僕は自分の気持ちをクリスに言おうかなと吞気に構えていたが、これ告白して大丈夫なのかと急激に不安な気持ちになった。
「久しぶりのmamaからだったわ。……? どうかした優司、顔色悪いわよ?」
「いや、大丈夫……」
そして日本語の勉強を終わり、二人して帰った。
「あ、こんなところにクレープ屋出来たんだ! 一緒に食べようよ」
「僕はいい。クリスだけ食べに行きなよ。
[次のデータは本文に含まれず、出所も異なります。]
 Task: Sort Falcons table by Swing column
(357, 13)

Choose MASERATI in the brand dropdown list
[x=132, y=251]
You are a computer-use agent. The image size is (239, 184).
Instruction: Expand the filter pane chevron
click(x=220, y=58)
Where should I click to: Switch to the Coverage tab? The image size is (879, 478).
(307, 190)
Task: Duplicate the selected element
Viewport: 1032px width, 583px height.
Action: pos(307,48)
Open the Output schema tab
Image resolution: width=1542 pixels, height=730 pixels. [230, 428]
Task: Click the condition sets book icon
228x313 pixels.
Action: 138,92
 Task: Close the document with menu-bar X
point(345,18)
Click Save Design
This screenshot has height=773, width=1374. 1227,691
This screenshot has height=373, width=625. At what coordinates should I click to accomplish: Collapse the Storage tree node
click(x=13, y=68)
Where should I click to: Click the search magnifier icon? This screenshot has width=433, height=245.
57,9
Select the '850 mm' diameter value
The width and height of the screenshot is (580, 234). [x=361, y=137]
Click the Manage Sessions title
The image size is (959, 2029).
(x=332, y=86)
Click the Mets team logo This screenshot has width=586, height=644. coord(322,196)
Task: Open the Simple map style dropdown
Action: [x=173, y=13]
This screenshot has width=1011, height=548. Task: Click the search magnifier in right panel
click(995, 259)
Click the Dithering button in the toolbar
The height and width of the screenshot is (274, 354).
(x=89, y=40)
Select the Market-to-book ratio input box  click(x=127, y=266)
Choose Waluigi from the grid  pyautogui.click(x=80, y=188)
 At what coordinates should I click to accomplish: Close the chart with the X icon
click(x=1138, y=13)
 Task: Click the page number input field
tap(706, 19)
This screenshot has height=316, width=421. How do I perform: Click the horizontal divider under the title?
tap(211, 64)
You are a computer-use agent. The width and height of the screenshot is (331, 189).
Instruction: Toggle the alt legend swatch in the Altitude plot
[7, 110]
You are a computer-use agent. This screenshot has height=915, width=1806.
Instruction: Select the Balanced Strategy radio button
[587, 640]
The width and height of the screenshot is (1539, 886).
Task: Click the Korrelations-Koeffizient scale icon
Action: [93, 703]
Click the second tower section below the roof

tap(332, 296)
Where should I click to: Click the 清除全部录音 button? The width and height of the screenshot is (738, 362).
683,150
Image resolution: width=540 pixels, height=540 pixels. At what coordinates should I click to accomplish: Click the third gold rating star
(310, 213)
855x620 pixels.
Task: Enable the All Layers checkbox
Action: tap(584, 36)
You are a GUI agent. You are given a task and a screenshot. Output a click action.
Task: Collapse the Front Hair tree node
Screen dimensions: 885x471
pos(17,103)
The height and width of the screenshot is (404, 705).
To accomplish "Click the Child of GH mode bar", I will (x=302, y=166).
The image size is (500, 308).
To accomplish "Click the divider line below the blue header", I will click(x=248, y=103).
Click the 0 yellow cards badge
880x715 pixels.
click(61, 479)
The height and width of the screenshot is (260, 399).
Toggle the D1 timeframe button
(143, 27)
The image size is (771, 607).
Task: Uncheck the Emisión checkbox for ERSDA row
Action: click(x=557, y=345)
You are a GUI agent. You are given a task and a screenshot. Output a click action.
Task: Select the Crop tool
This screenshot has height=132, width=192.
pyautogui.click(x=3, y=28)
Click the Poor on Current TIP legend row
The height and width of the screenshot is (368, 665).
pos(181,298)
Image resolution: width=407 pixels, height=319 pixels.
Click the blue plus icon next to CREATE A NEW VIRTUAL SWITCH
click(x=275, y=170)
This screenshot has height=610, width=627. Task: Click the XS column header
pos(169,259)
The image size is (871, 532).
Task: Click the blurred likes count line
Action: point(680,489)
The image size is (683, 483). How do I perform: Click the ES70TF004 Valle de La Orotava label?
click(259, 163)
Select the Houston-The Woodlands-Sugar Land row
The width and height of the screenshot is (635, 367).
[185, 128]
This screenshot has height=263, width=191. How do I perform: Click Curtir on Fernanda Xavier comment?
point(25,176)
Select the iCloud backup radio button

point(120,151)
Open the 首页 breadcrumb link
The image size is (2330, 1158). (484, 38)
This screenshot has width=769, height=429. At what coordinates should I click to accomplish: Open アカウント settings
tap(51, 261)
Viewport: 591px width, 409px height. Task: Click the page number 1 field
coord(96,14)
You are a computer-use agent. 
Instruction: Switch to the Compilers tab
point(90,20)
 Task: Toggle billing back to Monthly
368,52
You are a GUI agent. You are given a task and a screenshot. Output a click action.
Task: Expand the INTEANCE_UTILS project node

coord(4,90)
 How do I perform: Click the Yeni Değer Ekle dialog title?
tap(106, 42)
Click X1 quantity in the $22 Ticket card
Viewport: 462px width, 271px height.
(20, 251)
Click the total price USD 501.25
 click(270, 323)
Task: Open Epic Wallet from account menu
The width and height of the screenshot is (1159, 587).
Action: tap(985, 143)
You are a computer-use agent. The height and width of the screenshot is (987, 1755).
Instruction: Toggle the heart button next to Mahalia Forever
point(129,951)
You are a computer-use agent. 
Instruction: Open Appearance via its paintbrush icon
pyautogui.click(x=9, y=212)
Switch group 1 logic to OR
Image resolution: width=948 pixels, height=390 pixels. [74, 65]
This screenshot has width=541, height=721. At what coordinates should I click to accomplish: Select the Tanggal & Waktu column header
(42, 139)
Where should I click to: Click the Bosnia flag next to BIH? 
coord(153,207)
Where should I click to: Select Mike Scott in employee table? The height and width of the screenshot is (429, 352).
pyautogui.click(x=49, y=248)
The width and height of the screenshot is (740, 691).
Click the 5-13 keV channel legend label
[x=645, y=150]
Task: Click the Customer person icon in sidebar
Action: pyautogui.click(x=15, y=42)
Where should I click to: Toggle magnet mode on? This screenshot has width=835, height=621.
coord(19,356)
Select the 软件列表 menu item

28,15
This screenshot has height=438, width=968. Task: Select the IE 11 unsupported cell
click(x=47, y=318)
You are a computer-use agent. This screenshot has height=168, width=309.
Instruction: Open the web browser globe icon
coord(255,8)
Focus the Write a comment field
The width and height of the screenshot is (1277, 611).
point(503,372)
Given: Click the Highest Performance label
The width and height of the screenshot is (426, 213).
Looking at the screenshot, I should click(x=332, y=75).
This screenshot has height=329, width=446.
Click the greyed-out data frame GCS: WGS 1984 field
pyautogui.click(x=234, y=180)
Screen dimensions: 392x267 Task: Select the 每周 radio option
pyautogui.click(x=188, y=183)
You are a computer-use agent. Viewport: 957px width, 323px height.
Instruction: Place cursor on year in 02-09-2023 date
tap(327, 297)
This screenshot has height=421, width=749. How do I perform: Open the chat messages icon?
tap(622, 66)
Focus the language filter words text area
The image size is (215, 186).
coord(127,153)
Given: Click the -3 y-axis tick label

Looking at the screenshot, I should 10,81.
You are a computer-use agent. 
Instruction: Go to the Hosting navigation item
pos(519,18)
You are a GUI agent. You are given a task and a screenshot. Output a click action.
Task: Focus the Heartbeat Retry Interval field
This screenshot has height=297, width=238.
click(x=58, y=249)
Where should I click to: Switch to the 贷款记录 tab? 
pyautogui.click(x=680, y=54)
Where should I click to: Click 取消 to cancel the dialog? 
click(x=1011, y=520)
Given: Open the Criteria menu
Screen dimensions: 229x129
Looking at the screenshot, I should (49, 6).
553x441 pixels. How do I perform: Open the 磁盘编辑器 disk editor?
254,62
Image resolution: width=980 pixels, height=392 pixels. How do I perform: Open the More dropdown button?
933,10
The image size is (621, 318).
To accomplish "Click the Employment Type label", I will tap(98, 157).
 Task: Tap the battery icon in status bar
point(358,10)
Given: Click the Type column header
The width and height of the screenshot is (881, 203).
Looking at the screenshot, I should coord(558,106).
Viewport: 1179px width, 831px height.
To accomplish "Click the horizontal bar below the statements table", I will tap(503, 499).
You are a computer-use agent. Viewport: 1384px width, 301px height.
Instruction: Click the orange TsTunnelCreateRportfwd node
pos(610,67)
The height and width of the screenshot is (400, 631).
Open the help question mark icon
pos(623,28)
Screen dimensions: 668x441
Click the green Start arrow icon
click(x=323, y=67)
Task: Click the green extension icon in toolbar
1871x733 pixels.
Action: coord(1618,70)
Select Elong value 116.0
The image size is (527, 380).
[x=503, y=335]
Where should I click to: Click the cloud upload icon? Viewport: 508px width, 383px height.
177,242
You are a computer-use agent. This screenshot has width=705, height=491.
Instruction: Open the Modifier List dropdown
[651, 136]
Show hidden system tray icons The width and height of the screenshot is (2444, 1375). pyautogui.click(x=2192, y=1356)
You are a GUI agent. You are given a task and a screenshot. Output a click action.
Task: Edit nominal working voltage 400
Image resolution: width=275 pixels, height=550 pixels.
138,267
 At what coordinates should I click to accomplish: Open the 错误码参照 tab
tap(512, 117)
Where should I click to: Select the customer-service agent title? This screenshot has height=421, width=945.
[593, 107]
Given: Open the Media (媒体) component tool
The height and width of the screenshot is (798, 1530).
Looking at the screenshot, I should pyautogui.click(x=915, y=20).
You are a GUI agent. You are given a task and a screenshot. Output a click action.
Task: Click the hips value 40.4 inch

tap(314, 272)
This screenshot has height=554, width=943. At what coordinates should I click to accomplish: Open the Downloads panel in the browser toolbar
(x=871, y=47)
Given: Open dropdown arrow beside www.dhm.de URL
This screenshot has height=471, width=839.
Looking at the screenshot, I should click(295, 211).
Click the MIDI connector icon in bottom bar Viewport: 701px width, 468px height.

僕は待っているから」
「……そう」
そして彼女はクレープを買いに行き、僕はもの思いにふけった。
(幼馴染み同士でそれなりに仲の良い僕達だが、いざ僕がクリスに告白してみて、いや、ただのfriendでしょ? とか言われて気まずくなったら、今後どうすれば良いんだーー!?)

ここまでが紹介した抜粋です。